- _EXERCISE BRIEF_:
The range runs from the line containing "Task: Click the Settings header title" to the last line of the entries. Restate those lines word for word, without the pictures.

- _DATASET RECORDS_:
..............................

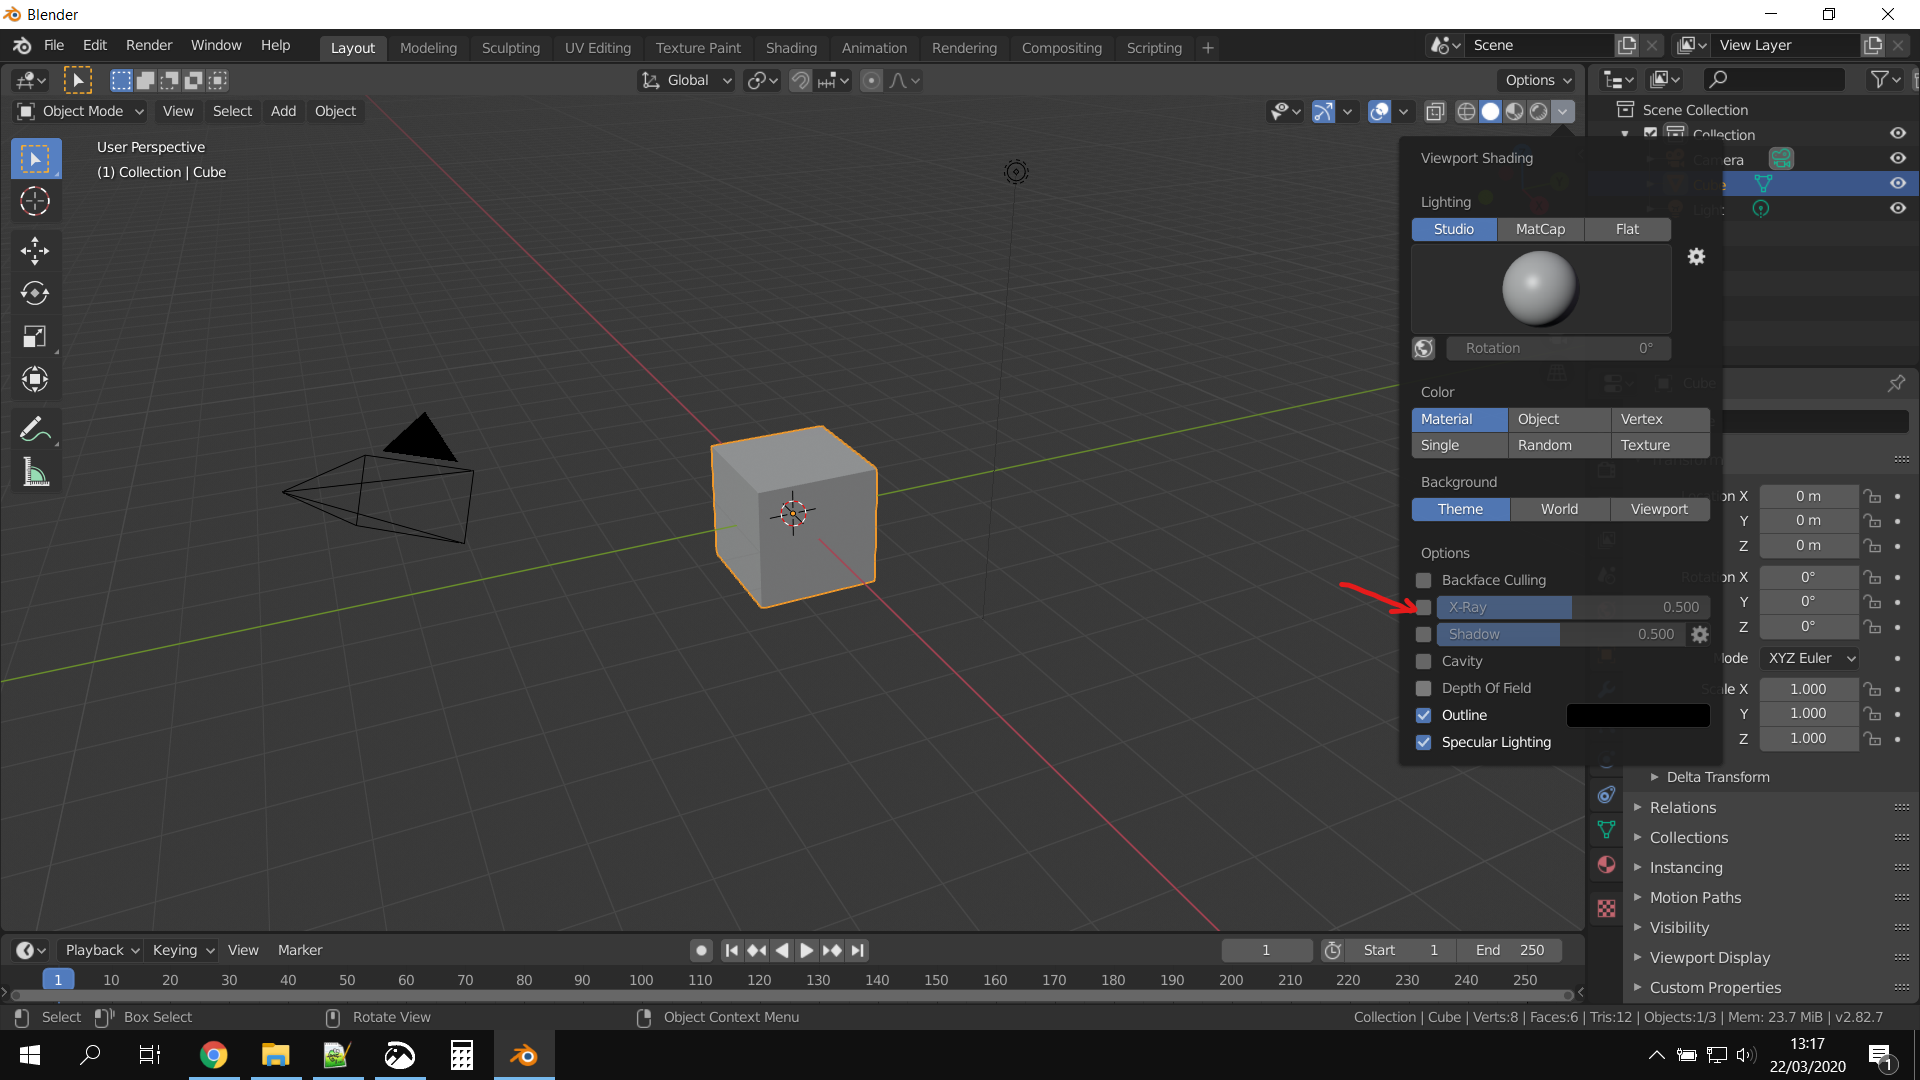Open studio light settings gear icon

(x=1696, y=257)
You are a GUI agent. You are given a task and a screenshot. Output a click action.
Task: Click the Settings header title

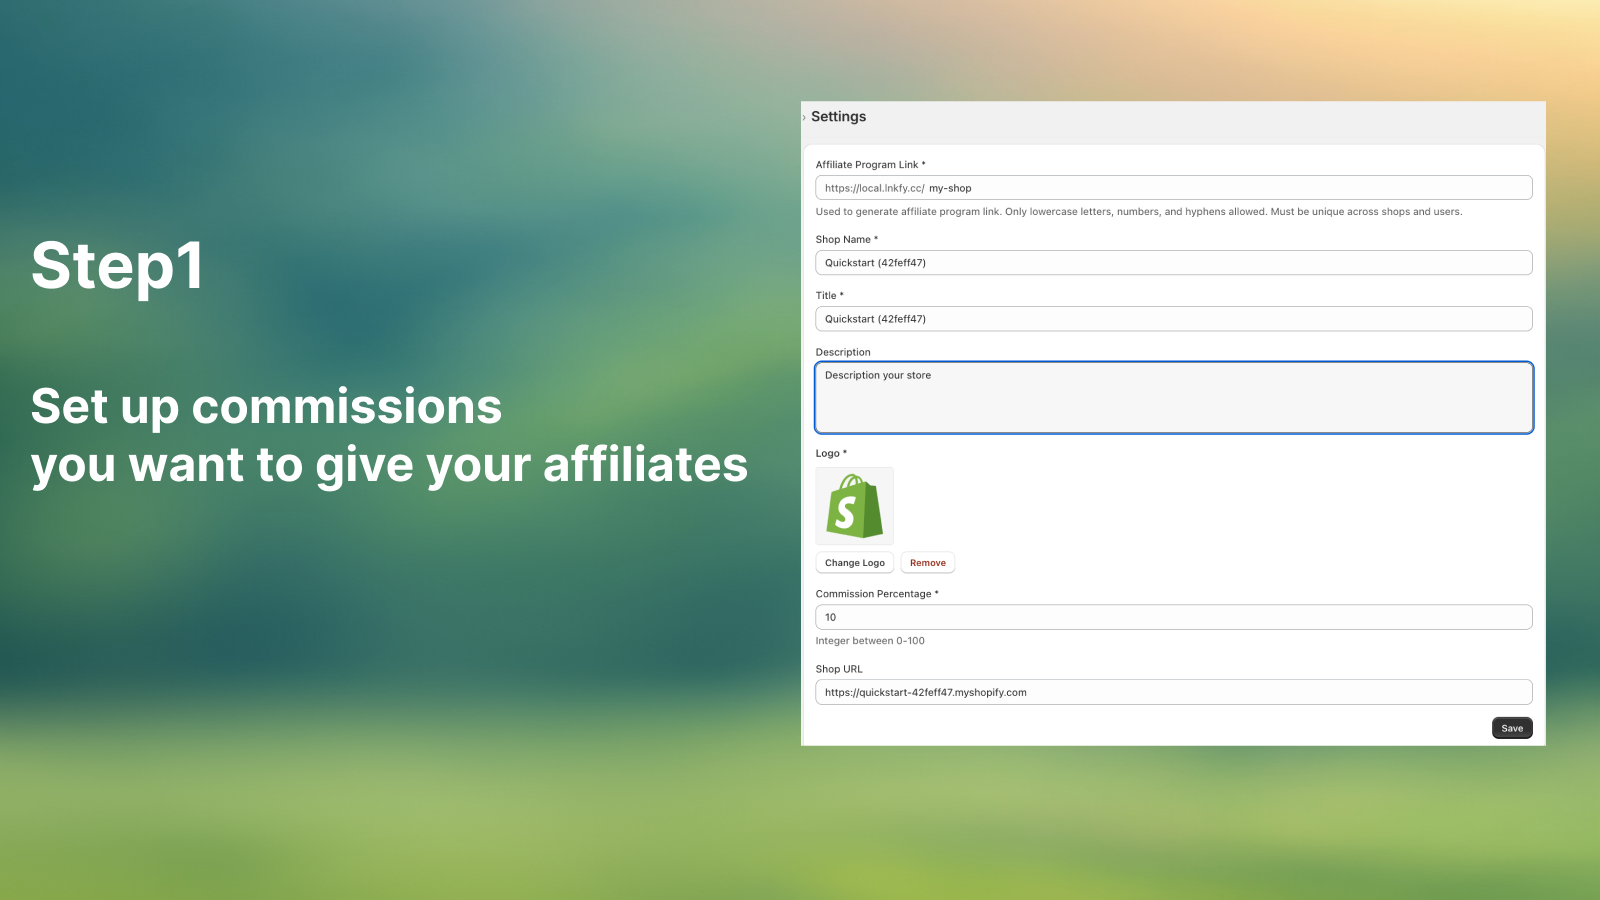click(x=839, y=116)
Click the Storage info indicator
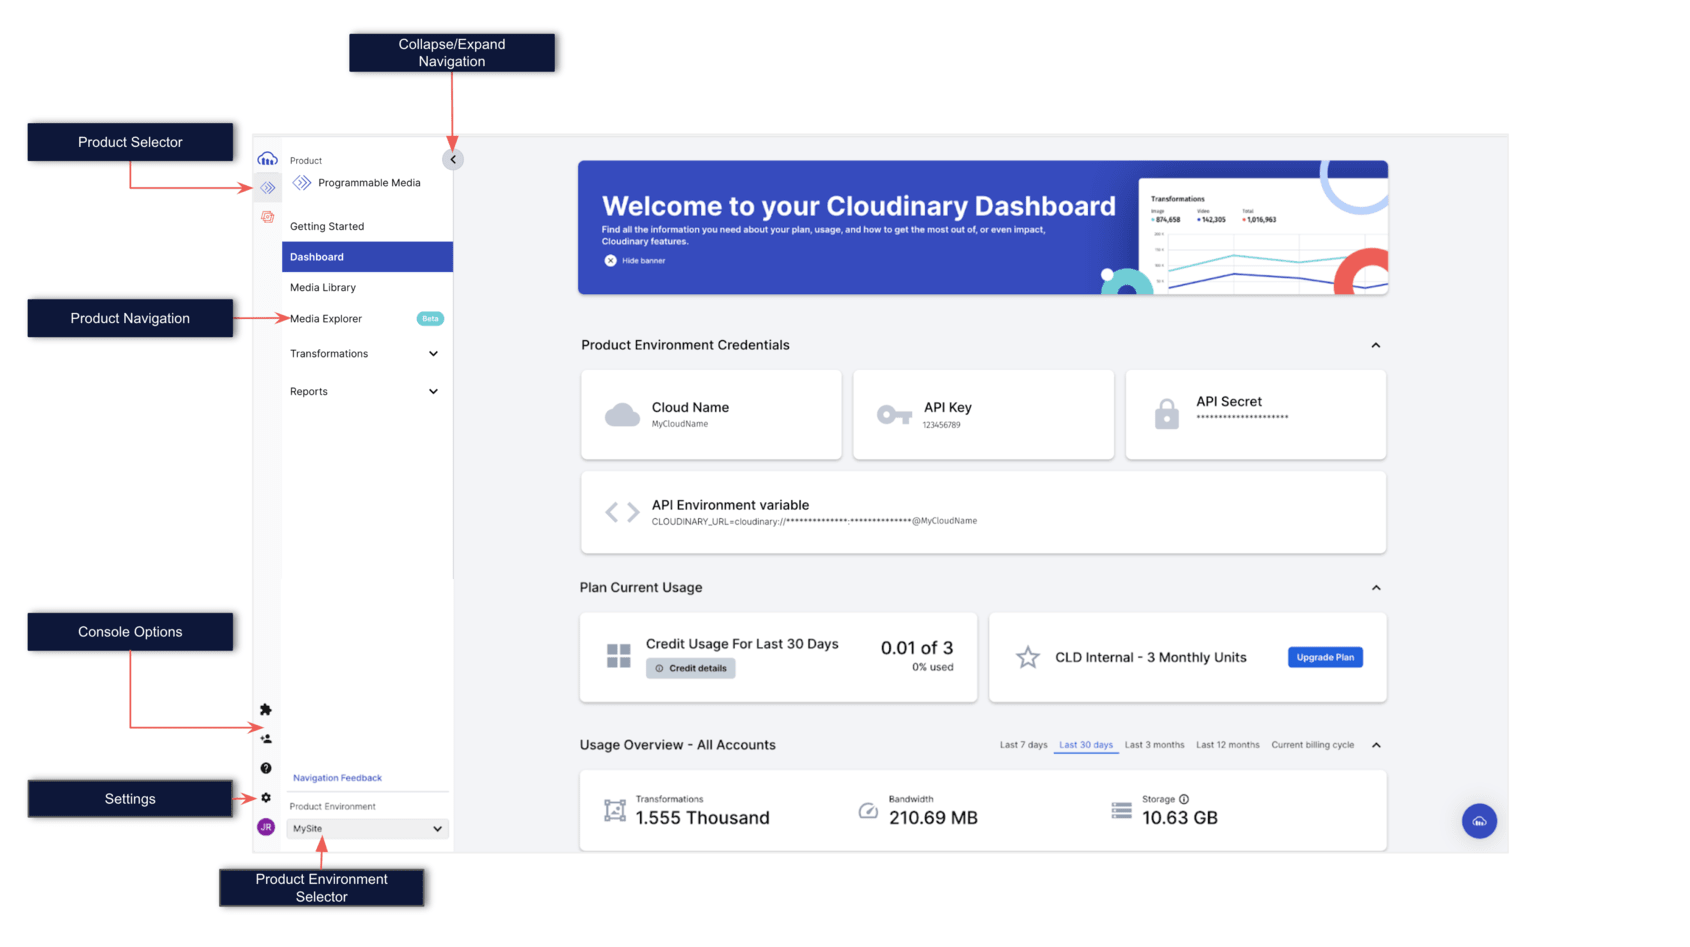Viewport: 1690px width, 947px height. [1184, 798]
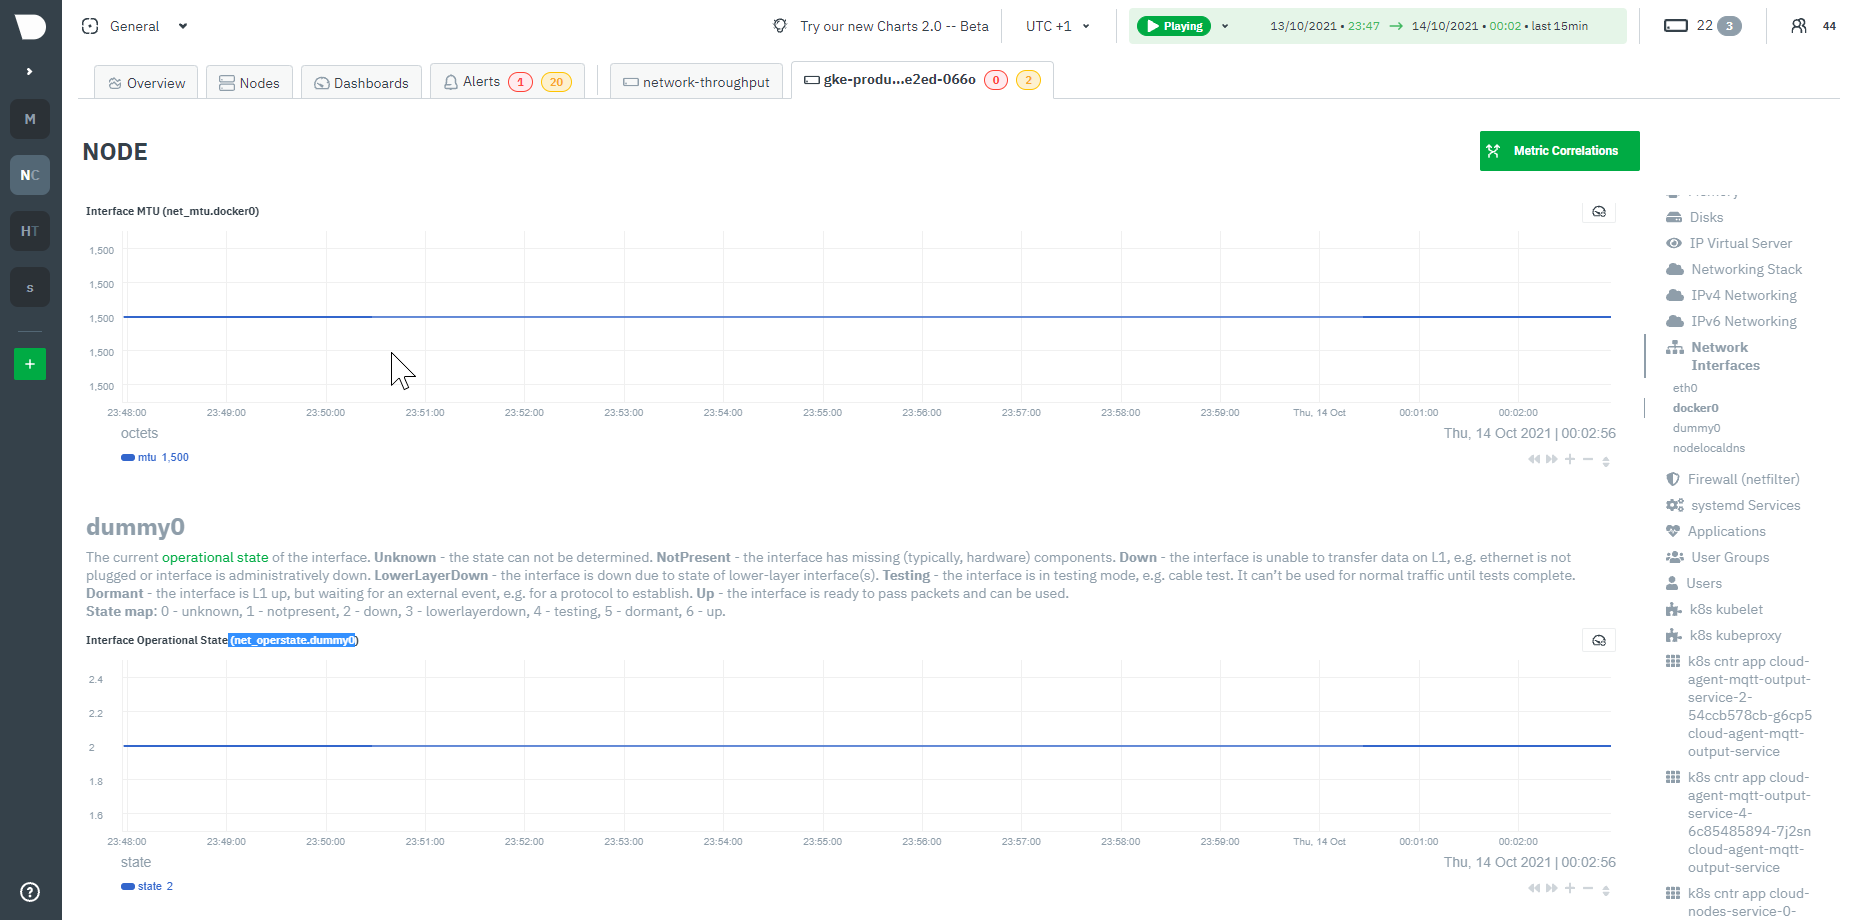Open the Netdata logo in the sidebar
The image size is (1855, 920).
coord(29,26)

..............................

- _EXERCISE RESPONSE_:
Task: Click the Settings header title

click(x=839, y=116)
Click the Storage info indicator
Viewport: 1690px width, 947px height. [1184, 798]
Open the Netdata logo in the sidebar
The image size is (1855, 920).
coord(29,26)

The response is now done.